Instruction: Format the records below as a JSON list of strings, one string for each line. Skip blank lines.

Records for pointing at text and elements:
■ ■ ■ ■

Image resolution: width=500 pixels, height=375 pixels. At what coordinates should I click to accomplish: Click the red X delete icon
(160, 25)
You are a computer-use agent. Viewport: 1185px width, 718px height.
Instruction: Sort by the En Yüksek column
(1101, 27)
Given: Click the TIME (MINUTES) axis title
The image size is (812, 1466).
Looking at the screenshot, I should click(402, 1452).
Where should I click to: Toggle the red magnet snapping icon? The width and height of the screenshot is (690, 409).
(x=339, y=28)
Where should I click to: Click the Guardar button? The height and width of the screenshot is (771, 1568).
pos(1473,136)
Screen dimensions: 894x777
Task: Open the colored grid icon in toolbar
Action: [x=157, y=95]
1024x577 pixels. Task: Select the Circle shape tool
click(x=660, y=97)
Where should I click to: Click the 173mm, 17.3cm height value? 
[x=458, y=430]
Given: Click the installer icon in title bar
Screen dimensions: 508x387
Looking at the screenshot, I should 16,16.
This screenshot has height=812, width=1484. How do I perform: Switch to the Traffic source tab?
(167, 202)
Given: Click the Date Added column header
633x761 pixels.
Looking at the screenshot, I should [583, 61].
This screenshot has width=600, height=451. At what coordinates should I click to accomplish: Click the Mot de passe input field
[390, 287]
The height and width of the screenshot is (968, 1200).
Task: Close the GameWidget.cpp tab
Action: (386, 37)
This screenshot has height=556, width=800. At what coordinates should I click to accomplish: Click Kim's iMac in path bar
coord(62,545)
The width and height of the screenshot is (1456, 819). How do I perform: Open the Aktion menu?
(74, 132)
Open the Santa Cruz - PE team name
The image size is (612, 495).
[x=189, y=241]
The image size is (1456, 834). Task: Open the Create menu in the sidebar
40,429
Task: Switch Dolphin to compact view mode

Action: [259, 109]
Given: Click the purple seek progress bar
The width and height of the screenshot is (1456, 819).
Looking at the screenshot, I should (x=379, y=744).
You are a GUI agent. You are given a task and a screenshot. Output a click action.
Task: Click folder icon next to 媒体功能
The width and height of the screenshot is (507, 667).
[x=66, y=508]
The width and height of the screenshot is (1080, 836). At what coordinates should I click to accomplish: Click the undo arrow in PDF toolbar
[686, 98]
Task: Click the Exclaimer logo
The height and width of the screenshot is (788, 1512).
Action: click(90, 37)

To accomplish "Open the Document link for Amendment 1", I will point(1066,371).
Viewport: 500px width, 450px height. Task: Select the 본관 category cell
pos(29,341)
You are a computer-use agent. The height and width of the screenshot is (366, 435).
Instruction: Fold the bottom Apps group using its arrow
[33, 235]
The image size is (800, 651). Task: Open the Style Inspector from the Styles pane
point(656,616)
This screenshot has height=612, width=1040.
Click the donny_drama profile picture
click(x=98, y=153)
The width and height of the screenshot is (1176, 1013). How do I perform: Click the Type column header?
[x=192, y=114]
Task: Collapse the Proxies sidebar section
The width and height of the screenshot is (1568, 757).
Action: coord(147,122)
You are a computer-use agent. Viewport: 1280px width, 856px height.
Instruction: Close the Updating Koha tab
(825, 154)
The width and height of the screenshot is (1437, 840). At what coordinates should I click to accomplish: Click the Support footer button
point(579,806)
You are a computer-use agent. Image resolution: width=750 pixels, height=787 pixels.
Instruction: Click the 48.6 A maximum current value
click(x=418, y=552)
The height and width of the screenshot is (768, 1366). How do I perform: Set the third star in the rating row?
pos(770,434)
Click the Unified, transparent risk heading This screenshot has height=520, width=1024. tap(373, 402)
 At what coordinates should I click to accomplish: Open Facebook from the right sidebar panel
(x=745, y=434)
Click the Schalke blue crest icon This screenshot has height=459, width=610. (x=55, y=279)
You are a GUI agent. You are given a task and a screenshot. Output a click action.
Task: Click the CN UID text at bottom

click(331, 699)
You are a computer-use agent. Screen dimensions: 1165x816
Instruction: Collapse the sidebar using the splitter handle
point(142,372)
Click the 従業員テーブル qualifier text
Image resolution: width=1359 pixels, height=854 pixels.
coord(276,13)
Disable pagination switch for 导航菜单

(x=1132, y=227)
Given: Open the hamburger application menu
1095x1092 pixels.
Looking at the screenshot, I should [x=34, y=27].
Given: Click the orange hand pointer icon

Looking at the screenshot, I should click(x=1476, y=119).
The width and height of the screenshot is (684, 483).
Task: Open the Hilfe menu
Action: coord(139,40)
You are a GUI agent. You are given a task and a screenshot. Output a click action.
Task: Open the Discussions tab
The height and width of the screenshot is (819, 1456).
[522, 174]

■ ■ ■ ■

Result for this exercise:
[
  "Image resolution: width=500 pixels, height=375 pixels. At what coordinates should I click to accomplish: Click the red X delete icon",
  "(160, 25)",
  "You are a computer-use agent. Viewport: 1185px width, 718px height.",
  "Instruction: Sort by the En Yüksek column",
  "(1101, 27)",
  "Given: Click the TIME (MINUTES) axis title",
  "The image size is (812, 1466).",
  "Looking at the screenshot, I should click(402, 1452).",
  "Where should I click to: Toggle the red magnet snapping icon? The width and height of the screenshot is (690, 409).",
  "(x=339, y=28)",
  "Where should I click to: Click the Guardar button? The height and width of the screenshot is (771, 1568).",
  "pos(1473,136)",
  "Screen dimensions: 894x777",
  "Task: Open the colored grid icon in toolbar",
  "Action: [x=157, y=95]",
  "1024x577 pixels. Task: Select the Circle shape tool",
  "click(x=660, y=97)",
  "Where should I click to: Click the 173mm, 17.3cm height value? ",
  "[x=458, y=430]",
  "Given: Click the installer icon in title bar",
  "Screen dimensions: 508x387",
  "Looking at the screenshot, I should 16,16.",
  "This screenshot has height=812, width=1484. How do I perform: Switch to the Traffic source tab?",
  "(167, 202)",
  "Given: Click the Date Added column header",
  "633x761 pixels.",
  "Looking at the screenshot, I should [583, 61].",
  "This screenshot has width=600, height=451. At what coordinates should I click to accomplish: Click the Mot de passe input field",
  "[390, 287]",
  "The height and width of the screenshot is (968, 1200).",
  "Task: Close the GameWidget.cpp tab",
  "Action: (386, 37)",
  "This screenshot has height=556, width=800. At what coordinates should I click to accomplish: Click Kim's iMac in path bar",
  "coord(62,545)",
  "The width and height of the screenshot is (1456, 819). How do I perform: Open the Aktion menu?",
  "(74, 132)",
  "Open the Santa Cruz - PE team name",
  "The image size is (612, 495).",
  "[x=189, y=241]",
  "The image size is (1456, 834). Task: Open the Create menu in the sidebar",
  "40,429",
  "Task: Switch Dolphin to compact view mode",
  "Action: [259, 109]",
  "Given: Click the purple seek progress bar",
  "The width and height of the screenshot is (1456, 819).",
  "Looking at the screenshot, I should (x=379, y=744).",
  "You are a GUI agent. You are given a task and a screenshot. Output a click action.",
  "Task: Click folder icon next to 媒体功能",
  "The width and height of the screenshot is (507, 667).",
  "[x=66, y=508]",
  "The width and height of the screenshot is (1080, 836). At what coordinates should I click to accomplish: Click the undo arrow in PDF toolbar",
  "[686, 98]",
  "Task: Click the Exclaimer logo",
  "The height and width of the screenshot is (788, 1512).",
  "Action: click(90, 37)",
  "To accomplish \"Open the Document link for Amendment 1\", I will point(1066,371).",
  "Viewport: 500px width, 450px height. Task: Select the 본관 category cell",
  "pos(29,341)",
  "You are a computer-use agent. The height and width of the screenshot is (366, 435).",
  "Instruction: Fold the bottom Apps group using its arrow",
  "[33, 235]",
  "The image size is (800, 651). Task: Open the Style Inspector from the Styles pane",
  "point(656,616)",
  "This screenshot has height=612, width=1040.",
  "Click the donny_drama profile picture",
  "click(x=98, y=153)",
  "The width and height of the screenshot is (1176, 1013). How do I perform: Click the Type column header?",
  "[x=192, y=114]",
  "Task: Collapse the Proxies sidebar section",
  "The width and height of the screenshot is (1568, 757).",
  "Action: coord(147,122)",
  "You are a computer-use agent. Viewport: 1280px width, 856px height.",
  "Instruction: Close the Updating Koha tab",
  "(825, 154)",
  "The width and height of the screenshot is (1437, 840). At what coordinates should I click to accomplish: Click the Support footer button",
  "point(579,806)",
  "You are a computer-use agent. Image resolution: width=750 pixels, height=787 pixels.",
  "Instruction: Click the 48.6 A maximum current value",
  "click(x=418, y=552)",
  "The height and width of the screenshot is (768, 1366). How do I perform: Set the third star in the rating row?",
  "pos(770,434)",
  "Click the Unified, transparent risk heading This screenshot has height=520, width=1024. tap(373, 402)",
  " At what coordinates should I click to accomplish: Open Facebook from the right sidebar panel",
  "(x=745, y=434)",
  "Click the Schalke blue crest icon This screenshot has height=459, width=610. (x=55, y=279)",
  "You are a GUI agent. You are given a task and a screenshot. Output a click action.",
  "Task: Click the CN UID text at bottom",
  "click(331, 699)",
  "You are a computer-use agent. Screen dimensions: 1165x816",
  "Instruction: Collapse the sidebar using the splitter handle",
  "point(142,372)",
  "Click the 従業員テーブル qualifier text",
  "Image resolution: width=1359 pixels, height=854 pixels.",
  "coord(276,13)",
  "Disable pagination switch for 导航菜单",
  "(x=1132, y=227)",
  "Given: Open the hamburger application menu",
  "1095x1092 pixels.",
  "Looking at the screenshot, I should [x=34, y=27].",
  "Given: Click the orange hand pointer icon",
  "Looking at the screenshot, I should click(x=1476, y=119).",
  "The width and height of the screenshot is (684, 483).",
  "Task: Open the Hilfe menu",
  "Action: coord(139,40)",
  "You are a GUI agent. You are given a task and a screenshot. Output a click action.",
  "Task: Open the Discussions tab",
  "The height and width of the screenshot is (819, 1456).",
  "[522, 174]"
]